Stored data
##########

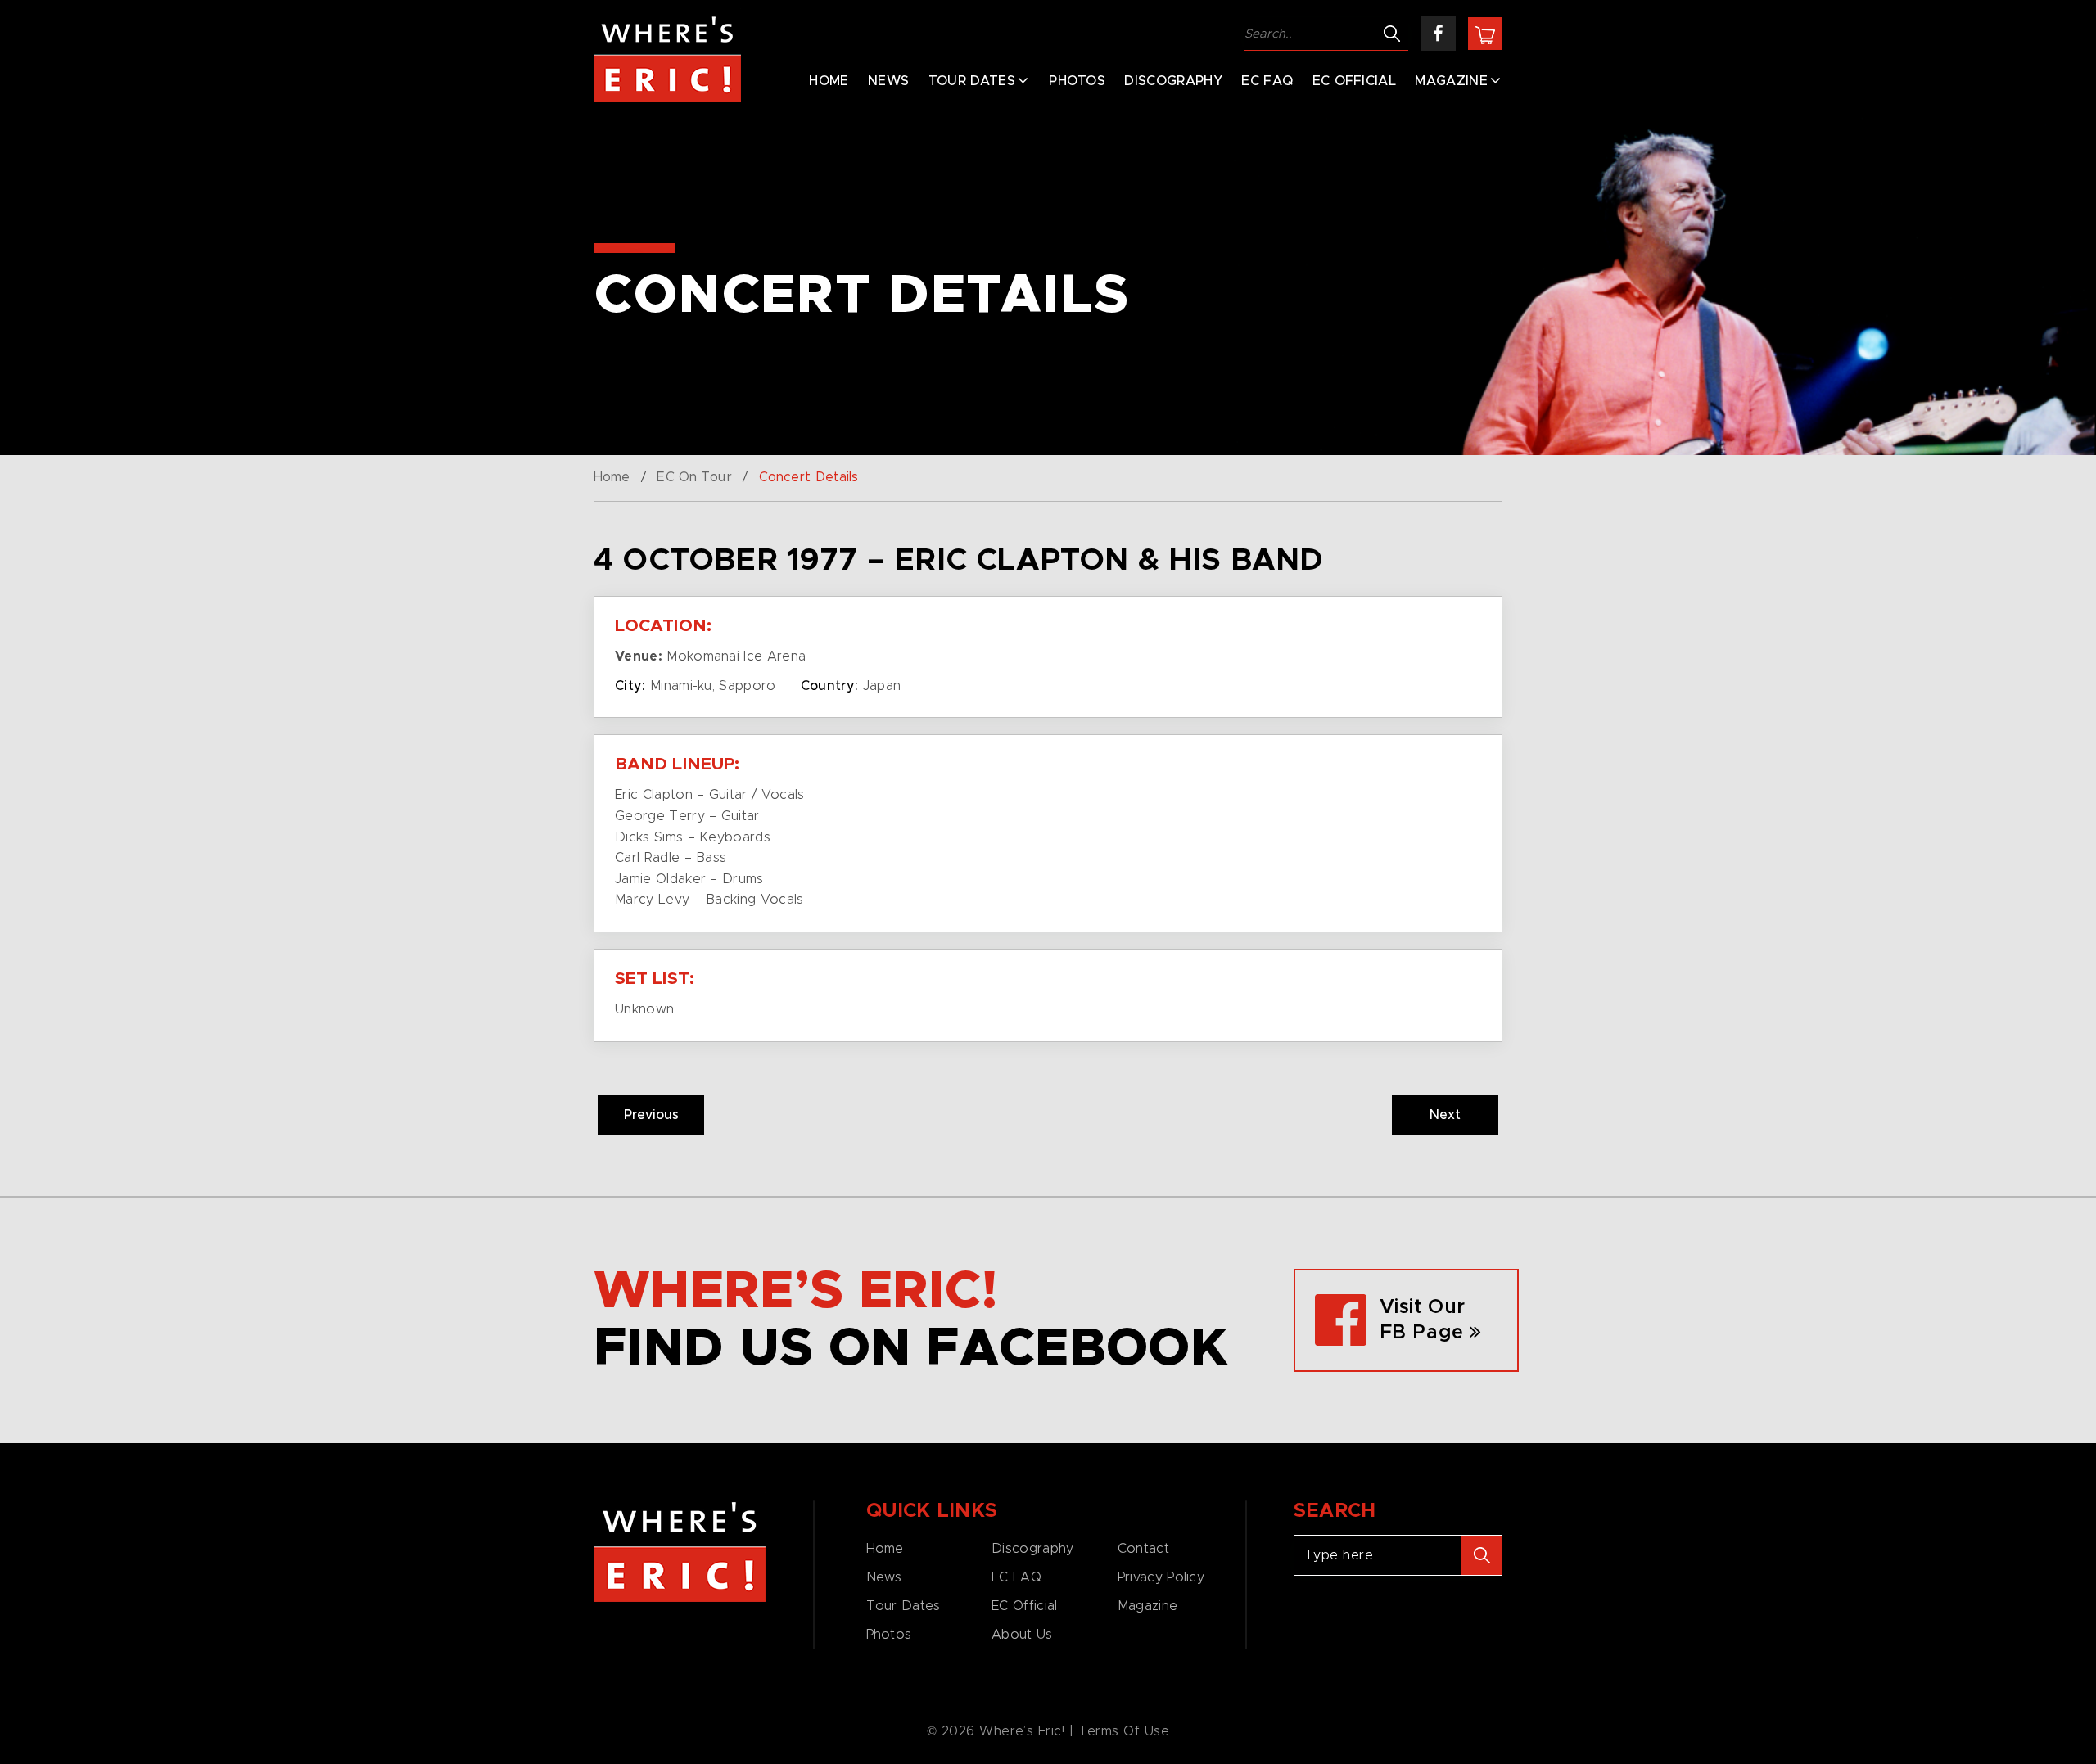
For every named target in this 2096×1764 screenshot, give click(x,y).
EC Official (1354, 81)
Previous (651, 1114)
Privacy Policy (1161, 1577)
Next (1445, 1114)
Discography (1173, 81)
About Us (1022, 1634)
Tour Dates (971, 81)
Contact (1143, 1548)
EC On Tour (694, 477)
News (888, 81)
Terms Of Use (1124, 1731)
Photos (1077, 81)
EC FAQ (1267, 81)
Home (828, 81)
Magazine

##########

Would you retype every record above exactly, leaving out the pictures?

For every named target in this 2096×1764 screenshot, give click(x,y).
EC Official (1354, 81)
Previous (651, 1114)
Privacy Policy (1161, 1577)
Next (1445, 1114)
Discography (1173, 81)
About Us (1022, 1634)
Tour Dates (971, 81)
Contact (1143, 1548)
EC On Tour (694, 477)
News (888, 81)
Terms Of Use (1124, 1731)
Photos (1077, 81)
EC FAQ (1267, 81)
Home (828, 81)
Magazine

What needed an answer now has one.